**Exercise objective:**
Only the number should be given: how many lines below contain "agent".

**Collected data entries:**
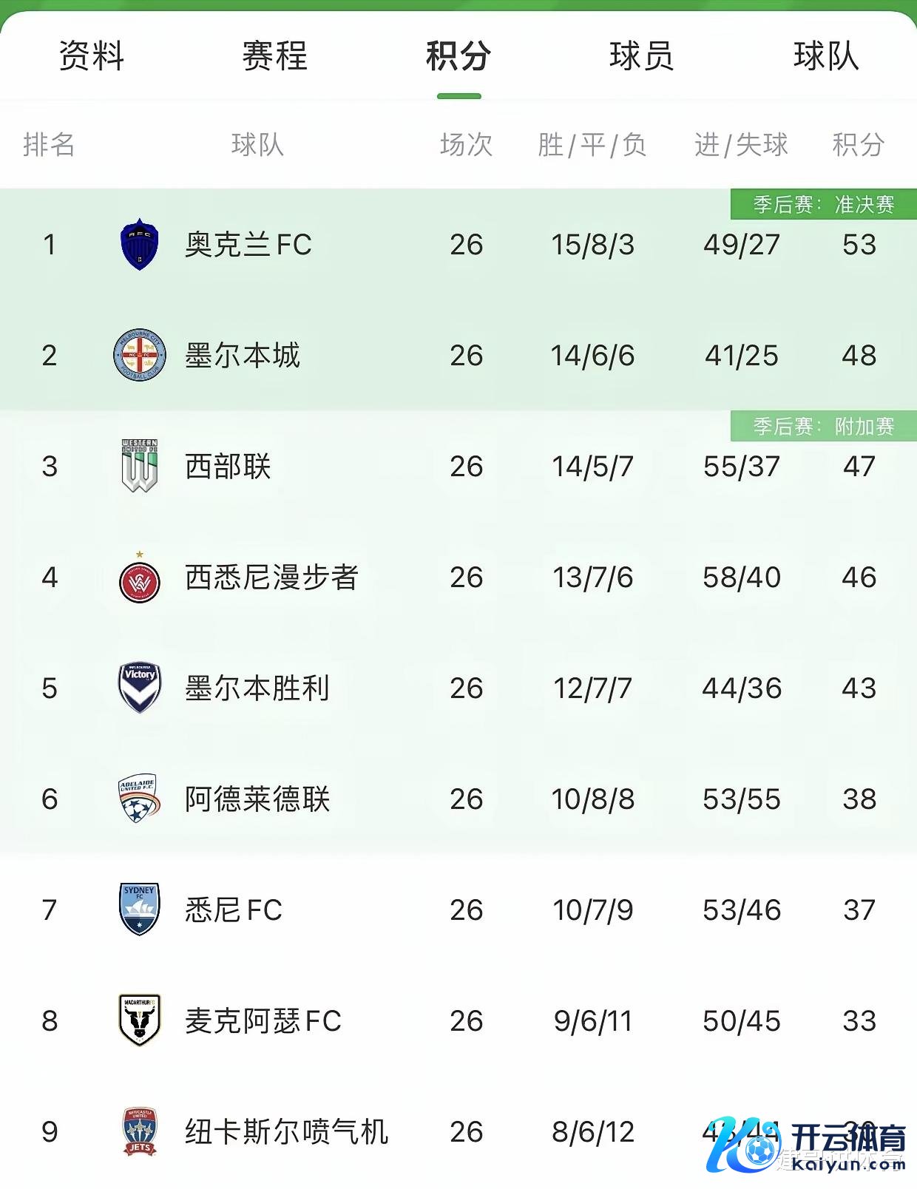Open team name 奥克兰FC
The image size is (917, 1189).
[248, 245]
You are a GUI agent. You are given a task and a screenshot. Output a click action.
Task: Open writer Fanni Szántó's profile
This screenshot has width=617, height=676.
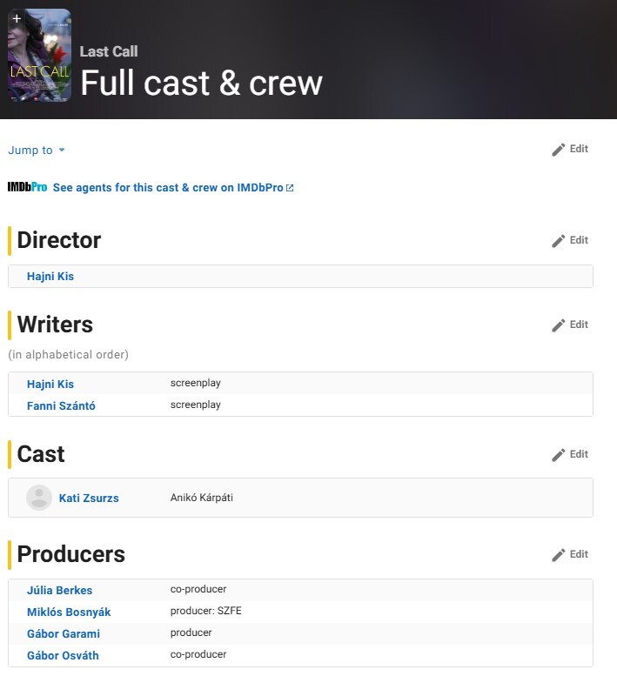tap(61, 405)
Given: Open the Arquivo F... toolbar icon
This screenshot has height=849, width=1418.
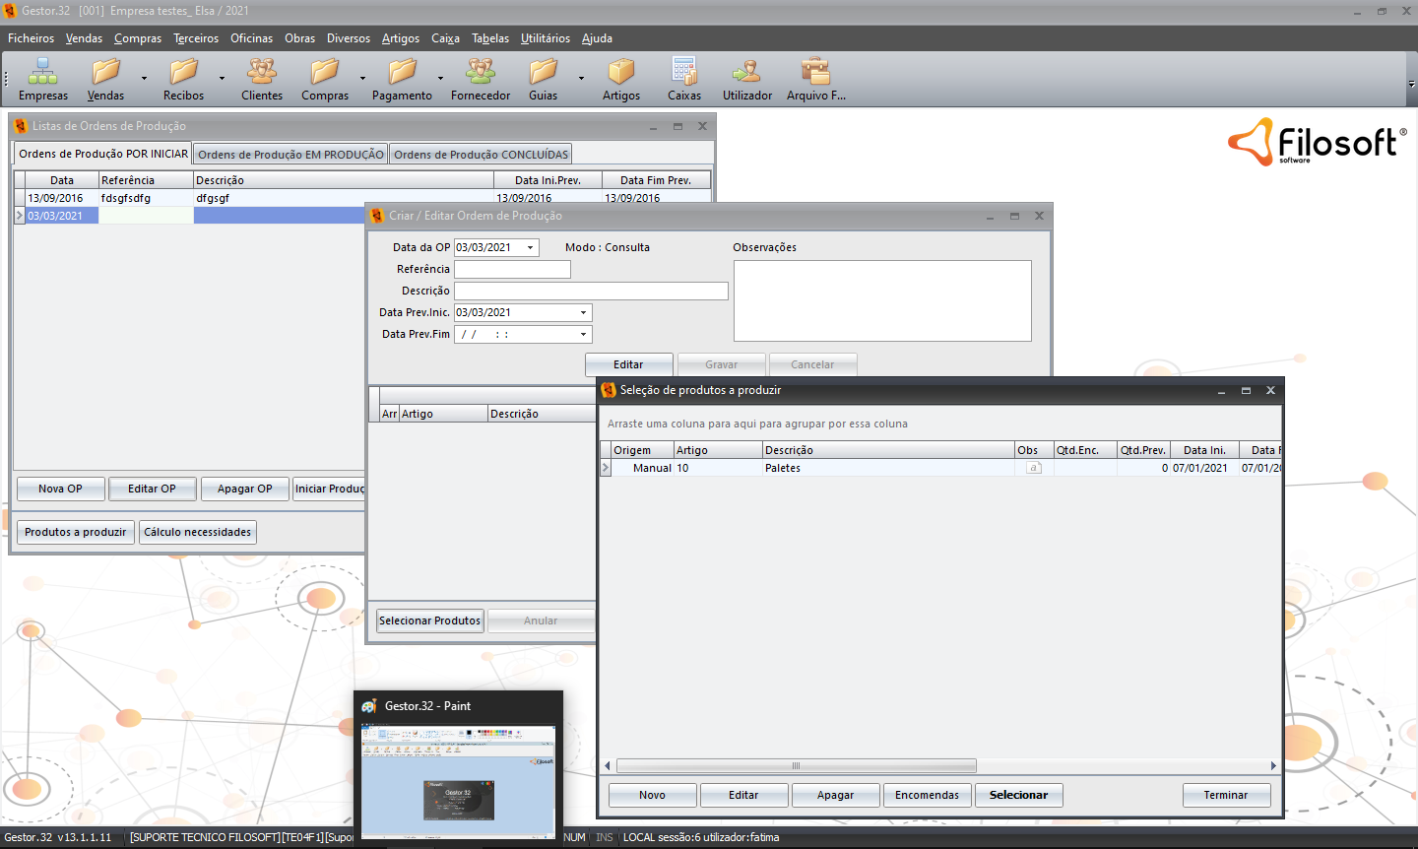Looking at the screenshot, I should (x=815, y=73).
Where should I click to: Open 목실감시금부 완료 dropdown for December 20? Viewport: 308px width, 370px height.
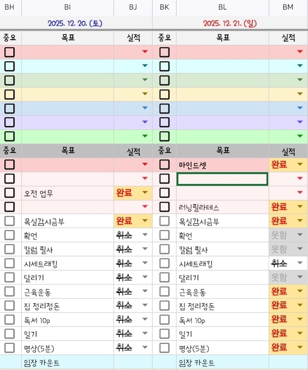pyautogui.click(x=145, y=221)
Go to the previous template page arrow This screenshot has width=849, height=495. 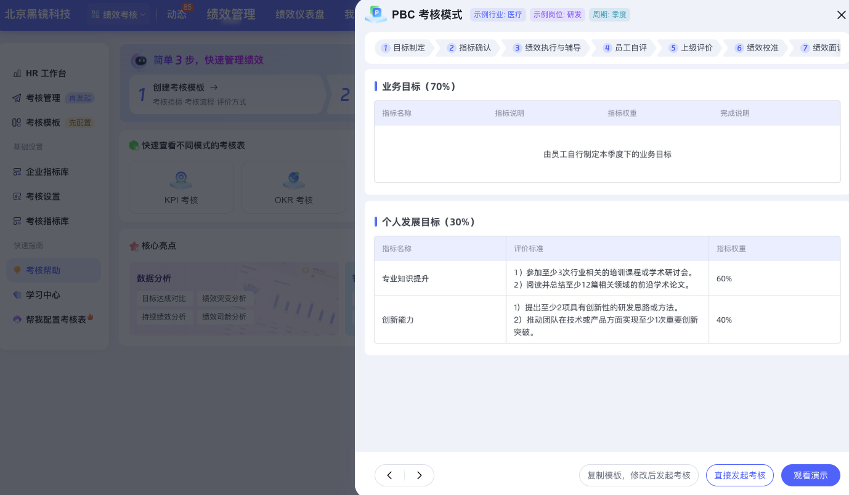click(x=389, y=475)
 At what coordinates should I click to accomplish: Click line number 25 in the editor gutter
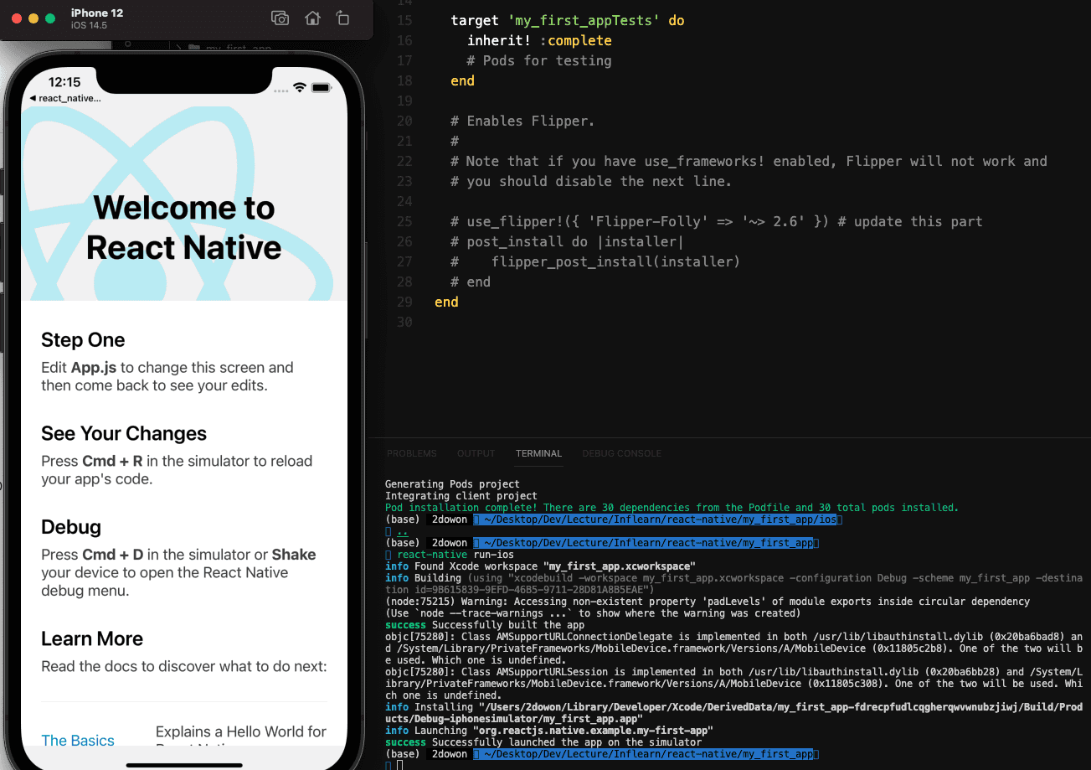tap(404, 221)
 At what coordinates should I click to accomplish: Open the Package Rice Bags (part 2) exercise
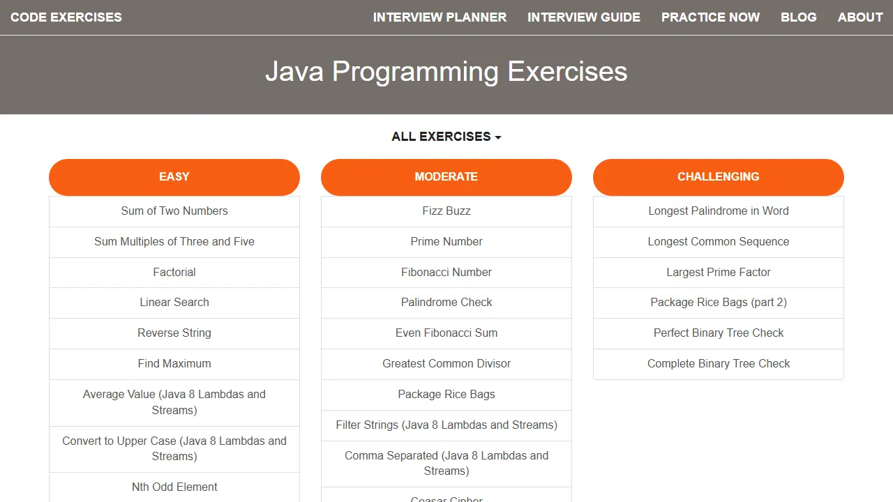pyautogui.click(x=719, y=303)
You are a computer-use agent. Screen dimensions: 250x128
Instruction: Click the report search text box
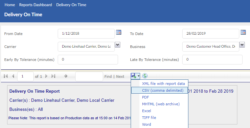[x=89, y=76]

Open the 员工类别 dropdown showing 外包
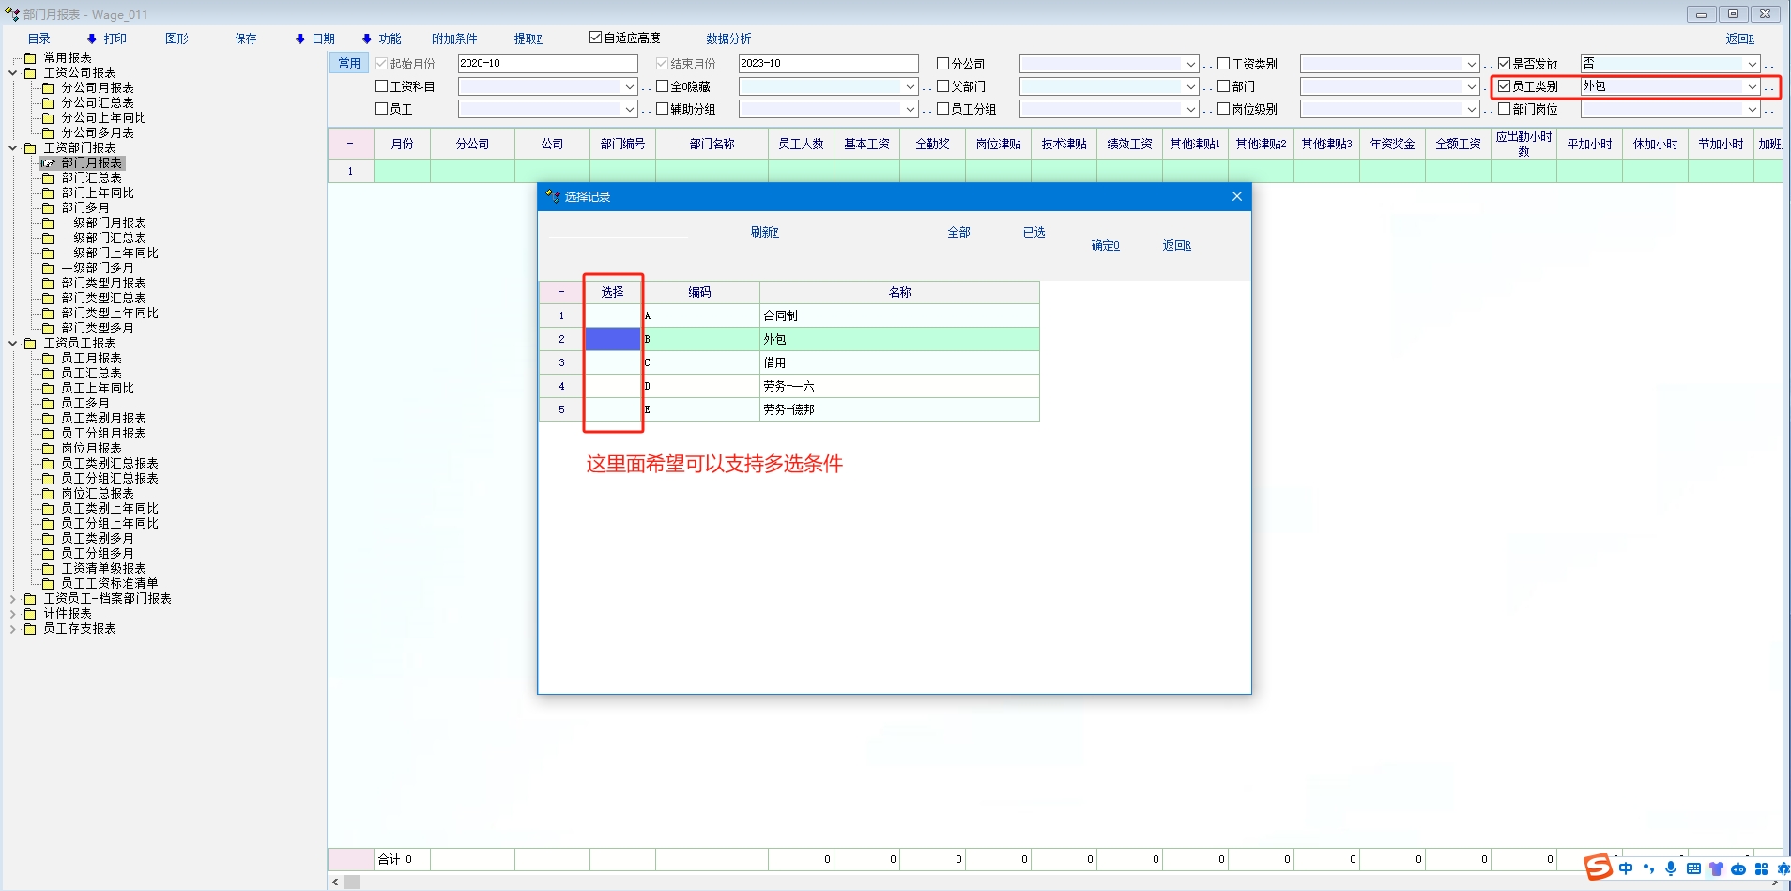[1752, 86]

**Result for this task:**
2